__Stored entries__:
***
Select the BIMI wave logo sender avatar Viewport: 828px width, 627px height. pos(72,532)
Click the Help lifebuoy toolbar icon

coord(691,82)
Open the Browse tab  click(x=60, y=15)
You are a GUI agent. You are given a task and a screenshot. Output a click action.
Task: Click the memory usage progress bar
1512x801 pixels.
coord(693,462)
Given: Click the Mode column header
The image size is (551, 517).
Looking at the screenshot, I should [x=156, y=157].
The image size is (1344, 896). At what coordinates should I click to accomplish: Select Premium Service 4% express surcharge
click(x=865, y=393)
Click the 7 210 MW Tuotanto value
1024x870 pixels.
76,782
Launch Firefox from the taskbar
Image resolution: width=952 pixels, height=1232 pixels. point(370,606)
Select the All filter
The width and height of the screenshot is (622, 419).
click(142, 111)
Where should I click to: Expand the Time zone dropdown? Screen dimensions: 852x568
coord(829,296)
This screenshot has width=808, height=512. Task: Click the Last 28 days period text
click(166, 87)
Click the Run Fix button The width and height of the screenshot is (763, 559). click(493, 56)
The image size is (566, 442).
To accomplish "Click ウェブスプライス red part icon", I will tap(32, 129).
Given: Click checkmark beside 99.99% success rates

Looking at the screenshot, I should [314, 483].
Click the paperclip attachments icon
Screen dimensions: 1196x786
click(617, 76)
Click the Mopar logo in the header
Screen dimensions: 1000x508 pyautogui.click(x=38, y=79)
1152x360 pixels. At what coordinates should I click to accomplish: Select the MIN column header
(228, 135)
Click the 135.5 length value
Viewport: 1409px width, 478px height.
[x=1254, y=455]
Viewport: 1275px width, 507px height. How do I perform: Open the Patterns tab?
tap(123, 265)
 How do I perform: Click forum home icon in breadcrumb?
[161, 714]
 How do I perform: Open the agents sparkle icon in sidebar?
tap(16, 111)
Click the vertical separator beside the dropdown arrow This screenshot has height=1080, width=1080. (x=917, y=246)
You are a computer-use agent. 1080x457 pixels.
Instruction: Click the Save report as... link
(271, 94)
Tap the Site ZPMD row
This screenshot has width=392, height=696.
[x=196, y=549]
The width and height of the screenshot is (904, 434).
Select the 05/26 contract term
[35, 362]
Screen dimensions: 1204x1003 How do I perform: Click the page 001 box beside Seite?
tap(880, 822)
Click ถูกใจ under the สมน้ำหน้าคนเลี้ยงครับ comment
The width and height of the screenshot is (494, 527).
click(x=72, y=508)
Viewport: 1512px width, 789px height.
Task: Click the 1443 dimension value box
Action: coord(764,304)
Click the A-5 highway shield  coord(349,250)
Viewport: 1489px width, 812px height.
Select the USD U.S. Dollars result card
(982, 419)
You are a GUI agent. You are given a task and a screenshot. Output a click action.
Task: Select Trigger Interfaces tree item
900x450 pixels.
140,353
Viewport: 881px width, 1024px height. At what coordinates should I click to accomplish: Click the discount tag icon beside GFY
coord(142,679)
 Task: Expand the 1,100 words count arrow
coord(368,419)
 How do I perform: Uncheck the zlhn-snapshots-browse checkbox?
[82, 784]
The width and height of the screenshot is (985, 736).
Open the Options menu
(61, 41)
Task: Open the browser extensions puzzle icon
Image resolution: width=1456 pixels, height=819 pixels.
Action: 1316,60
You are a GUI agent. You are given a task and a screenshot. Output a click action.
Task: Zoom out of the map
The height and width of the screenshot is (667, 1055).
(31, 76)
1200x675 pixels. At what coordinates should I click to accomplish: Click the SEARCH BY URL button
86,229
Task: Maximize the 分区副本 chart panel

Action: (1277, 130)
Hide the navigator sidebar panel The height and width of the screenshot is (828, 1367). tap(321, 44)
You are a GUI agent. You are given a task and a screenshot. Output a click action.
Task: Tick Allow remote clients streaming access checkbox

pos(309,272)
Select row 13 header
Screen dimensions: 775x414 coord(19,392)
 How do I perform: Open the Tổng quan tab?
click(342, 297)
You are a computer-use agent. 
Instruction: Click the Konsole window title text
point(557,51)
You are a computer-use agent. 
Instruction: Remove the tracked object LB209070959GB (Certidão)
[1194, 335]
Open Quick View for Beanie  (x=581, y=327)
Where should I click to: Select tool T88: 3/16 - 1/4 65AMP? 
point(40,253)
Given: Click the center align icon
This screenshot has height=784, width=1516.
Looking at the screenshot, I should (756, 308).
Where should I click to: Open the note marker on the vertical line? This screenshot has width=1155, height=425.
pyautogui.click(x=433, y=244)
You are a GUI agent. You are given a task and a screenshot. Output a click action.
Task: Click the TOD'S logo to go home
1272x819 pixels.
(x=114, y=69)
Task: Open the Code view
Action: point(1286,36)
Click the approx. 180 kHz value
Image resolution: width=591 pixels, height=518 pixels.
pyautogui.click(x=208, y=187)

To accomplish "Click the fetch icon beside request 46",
***
__Assignment__:
Each line from the one containing "This screenshot has height=784, width=1516." through the last line of the entries above is to be returned exactly, and no others.

__Solution for this exercise__:
This screenshot has height=784, width=1516.
Looking at the screenshot, I should (756, 308).
Where should I click to: Open the note marker on the vertical line? This screenshot has width=1155, height=425.
pyautogui.click(x=433, y=244)
You are a GUI agent. You are given a task and a screenshot. Output a click action.
Task: Click the TOD'S logo to go home
1272x819 pixels.
(x=114, y=69)
Task: Open the Code view
Action: point(1286,36)
Click the approx. 180 kHz value
Image resolution: width=591 pixels, height=518 pixels.
pyautogui.click(x=208, y=187)

To accomplish "Click the fetch icon beside request 46",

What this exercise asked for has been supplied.